60 direkte Arbeitsplätze verspricht Ryanair für Franken, Stellen für Pilotinnen und Piloten etwa. Unklar ist jedoch, ob nicht auch einige Crewmitglieder aus Frankfurt nach Nürnberg wechseln. Man wolle alle 150 Kolleginnen und Kollegen von dort im Konzern halten, betont Ryanair-Sprecher Gruber am Donnerstag. Fraglich also, ob für Nürnberg wirklich 60 Stellen herausspringen. Indirekte Arbeitsplätze würden aber automatisch entstehen, meint Gruber, fast 1000 in der ganzen Region, im Taxigewerbe, der Hotellerie oder Gastronomie. Schulterklopfen dafür kommt vom OB, der hofft, dass nicht nur Menschen mit den zusätzlichen Flugverbindungen aus der Metropolregion davonfliegen, sondern vor allem auch aus dem Ausland herkommen. Im besten Fall auch im Winter zum Christkindlesmarkt, der seit jeher international beliebt ist - und im nächsten Jahr hoffentlich wieder stattfindet.

Am Flughafen in Nürnberg hofft man nun auf das Sommergeschäft und vor allem Familien, die per Flieger Urlaub machen. (Foto: Daniel Karmann/dpa)

Ryanair wird also von Ende März an mit rund 30 Prozent Marktanteil am Passagieraufkommen größer Anbieter am Albrecht-Dürer-Airport und verdrängt damit Corendon, eine türkische Urlaubslinie, die bei etwa 23 Prozent liegt. Weitere Linien wie KLM und Air France bedienen vor allem das Business-Segment. Vueling, Wizz-Air oder Sun Express, gelten wie Ryanair ebenfalls als Urlaubsanbieter.

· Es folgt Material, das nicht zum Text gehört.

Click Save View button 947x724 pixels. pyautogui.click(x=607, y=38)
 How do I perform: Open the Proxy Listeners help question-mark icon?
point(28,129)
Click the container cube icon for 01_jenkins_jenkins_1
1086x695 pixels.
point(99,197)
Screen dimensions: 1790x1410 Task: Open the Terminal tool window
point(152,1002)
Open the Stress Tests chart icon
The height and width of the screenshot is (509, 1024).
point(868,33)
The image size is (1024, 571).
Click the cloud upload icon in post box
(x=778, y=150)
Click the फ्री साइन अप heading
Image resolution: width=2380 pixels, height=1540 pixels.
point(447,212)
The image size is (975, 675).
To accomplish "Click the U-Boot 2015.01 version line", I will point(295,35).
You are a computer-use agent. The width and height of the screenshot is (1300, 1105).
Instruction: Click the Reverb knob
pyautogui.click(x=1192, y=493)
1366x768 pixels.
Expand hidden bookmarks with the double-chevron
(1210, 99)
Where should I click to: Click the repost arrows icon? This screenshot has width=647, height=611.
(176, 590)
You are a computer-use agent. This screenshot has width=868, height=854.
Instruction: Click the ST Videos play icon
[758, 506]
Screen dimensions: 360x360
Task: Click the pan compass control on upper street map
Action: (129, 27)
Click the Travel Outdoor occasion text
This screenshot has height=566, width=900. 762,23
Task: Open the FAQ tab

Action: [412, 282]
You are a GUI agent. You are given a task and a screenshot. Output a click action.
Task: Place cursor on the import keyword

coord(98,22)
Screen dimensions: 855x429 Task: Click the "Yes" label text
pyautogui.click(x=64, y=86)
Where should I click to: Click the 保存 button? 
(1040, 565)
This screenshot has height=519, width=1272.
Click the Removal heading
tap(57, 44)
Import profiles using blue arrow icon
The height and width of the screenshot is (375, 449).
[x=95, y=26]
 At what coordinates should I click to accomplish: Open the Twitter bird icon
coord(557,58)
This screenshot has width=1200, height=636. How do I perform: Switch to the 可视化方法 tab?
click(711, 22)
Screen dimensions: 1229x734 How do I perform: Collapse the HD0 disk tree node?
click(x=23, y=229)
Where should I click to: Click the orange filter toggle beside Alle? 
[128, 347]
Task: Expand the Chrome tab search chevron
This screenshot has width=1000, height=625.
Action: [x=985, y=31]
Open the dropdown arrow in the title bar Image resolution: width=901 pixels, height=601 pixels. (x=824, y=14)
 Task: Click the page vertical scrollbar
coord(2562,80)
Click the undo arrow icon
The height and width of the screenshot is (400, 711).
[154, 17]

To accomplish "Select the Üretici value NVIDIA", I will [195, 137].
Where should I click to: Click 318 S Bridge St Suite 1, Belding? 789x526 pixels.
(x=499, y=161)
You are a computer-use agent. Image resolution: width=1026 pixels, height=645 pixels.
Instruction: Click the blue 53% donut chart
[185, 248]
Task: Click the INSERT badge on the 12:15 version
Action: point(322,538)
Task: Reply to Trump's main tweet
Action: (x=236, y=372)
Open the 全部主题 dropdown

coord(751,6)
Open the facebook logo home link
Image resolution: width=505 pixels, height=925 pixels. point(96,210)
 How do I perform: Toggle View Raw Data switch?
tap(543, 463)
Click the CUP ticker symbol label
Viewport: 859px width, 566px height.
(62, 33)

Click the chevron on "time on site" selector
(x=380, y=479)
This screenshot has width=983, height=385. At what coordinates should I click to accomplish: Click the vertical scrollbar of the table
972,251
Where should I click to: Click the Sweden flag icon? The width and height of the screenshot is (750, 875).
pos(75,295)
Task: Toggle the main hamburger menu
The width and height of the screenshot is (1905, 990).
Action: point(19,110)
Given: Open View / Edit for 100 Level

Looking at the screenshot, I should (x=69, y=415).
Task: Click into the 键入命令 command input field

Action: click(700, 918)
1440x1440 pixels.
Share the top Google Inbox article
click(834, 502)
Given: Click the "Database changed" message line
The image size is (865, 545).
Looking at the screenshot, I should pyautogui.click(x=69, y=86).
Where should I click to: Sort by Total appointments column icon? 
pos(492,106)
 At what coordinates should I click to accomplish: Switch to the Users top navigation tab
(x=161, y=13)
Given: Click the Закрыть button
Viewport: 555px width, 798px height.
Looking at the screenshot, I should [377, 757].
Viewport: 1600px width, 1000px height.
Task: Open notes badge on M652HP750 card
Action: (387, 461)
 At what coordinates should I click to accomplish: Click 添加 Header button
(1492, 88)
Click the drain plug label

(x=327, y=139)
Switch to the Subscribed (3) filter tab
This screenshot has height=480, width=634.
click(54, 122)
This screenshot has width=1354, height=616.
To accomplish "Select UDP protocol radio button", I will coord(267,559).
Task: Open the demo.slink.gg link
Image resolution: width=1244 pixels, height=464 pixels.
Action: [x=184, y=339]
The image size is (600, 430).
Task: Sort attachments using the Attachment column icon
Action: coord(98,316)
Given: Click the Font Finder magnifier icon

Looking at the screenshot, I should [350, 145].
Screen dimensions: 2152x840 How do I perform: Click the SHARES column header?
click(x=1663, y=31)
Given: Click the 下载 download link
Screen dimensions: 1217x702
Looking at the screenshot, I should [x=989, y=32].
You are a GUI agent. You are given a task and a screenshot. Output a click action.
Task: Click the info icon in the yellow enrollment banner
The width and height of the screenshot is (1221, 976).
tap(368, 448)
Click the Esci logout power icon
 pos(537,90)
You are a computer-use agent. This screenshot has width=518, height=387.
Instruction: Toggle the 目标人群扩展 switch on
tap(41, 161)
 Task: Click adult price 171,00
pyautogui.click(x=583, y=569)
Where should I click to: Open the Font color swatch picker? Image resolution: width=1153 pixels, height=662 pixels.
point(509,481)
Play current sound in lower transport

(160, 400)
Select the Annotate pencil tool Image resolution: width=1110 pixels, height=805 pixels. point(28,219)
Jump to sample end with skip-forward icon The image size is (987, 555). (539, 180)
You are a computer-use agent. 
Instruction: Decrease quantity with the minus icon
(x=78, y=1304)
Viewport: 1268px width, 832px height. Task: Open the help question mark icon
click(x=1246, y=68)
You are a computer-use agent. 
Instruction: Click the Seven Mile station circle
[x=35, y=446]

Auf einen Mix an vertretenen Airlines legt Flughafenchef Hupe am Donnerstag besonders Wert: Der bundesweite Air Berlin-Niedergang 2017 hatte Nürnberg besonders hart getroffen, die Airline hielt dort einst einen Marktanteil von 58 Prozent des Passagieraufkommens. Als Air Berlin pleite ging, brachen die Start- und Landegebühren und viele Verbindungen weg, Arbeitsplätze gingen verloren und es erwischte mit dem Flughafen letztlich die ganze Region.

Ryanair gilt trotz pandemiebedingter erheblicher Einbußen weiter als hochprofitabel und Europas größter Billigfliegeranbieter. Die Fluglinie habe schon in der Vergangenheit Reisende aus Spanien, etwa aus Valencia, nach Nürnberg geholt, sagt Flughafenchef Hupe. Air Berlin sei das nicht gelungen.